The new law brings all 1,700 unaided schools under regulation and ensures that fee hikes can occur only once in three years, and even then only with the scrutiny of committees where parents have a voice. It also establishes a layered appeal system, giving parents a clear path to seek redress for their grievances. These provisions carry strong deterrents, including hefty fines, withdrawal of recognition, and even government takeover of non-compliant schools.
This achievement bears the imprint of determined political will. CM Rekha Gupta and Education Minister Ashish Sood deserve full credit for carrying this law through. It is one thing to sympathise with parental distress, quite another to take on the powerful private school lobby and deliver justice. Their resolve has given parents in Delhi what they had been denied for so long: a fair chance at transparency and stability.
This reform also resonates deeply with the vision of Prime Minister Narendra Modi, who has consistently emphasised that the foundation of a Viksit Bharat must rest on fairness, inclusivity and opportunity for all. By lightening the load on Delhi’s middle-class, this law transforms anxiety into assurance and restores education to its rightful place as the great equaliser of Indian society.

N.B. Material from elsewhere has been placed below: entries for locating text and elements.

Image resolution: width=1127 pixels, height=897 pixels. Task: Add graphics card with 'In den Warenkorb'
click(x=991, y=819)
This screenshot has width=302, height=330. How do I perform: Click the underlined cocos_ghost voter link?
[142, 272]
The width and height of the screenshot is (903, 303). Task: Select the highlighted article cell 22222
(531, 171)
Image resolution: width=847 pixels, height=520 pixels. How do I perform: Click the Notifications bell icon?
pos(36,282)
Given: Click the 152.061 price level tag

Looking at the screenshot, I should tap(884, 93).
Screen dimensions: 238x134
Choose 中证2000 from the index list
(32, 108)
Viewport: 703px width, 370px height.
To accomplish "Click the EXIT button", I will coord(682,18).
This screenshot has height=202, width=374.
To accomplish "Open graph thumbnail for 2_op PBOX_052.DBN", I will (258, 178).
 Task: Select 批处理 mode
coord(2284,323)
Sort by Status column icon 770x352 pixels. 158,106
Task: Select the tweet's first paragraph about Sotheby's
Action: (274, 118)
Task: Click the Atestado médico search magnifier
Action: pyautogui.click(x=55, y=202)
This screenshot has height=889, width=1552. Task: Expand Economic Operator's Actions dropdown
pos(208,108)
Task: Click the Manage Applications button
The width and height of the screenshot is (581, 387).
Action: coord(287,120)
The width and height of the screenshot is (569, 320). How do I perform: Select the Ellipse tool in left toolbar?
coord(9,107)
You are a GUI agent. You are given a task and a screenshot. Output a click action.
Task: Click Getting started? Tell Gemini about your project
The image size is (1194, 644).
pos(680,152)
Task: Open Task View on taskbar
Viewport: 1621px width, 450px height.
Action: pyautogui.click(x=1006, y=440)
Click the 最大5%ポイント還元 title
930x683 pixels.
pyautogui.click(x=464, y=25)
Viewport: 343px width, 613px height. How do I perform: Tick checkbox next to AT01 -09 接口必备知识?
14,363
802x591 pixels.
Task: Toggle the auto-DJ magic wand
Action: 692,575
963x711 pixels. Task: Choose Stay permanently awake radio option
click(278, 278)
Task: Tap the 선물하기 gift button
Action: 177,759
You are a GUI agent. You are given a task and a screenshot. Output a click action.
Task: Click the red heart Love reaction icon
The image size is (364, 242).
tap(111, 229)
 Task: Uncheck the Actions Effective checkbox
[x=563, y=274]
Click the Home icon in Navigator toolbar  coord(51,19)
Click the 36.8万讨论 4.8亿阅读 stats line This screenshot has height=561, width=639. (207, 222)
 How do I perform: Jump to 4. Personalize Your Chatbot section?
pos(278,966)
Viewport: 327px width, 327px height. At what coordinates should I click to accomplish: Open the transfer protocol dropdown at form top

Parents in Delhi have waited half-a-century for this relief. Their long vigil at protest sites, endless petitions to authorities, and resilience against intimidation, all find vindication in this law. The children who watched their mothers and fathers fight these battles will remember that justice in a democracy could be delayed, but it is never denied. And, perhaps, when they sit in positions of power, they will recall that the right angle of education is not the privilege of the few but the protection of the many.
Bansuri Swaraj is the Lok Sabha member from New Delhi.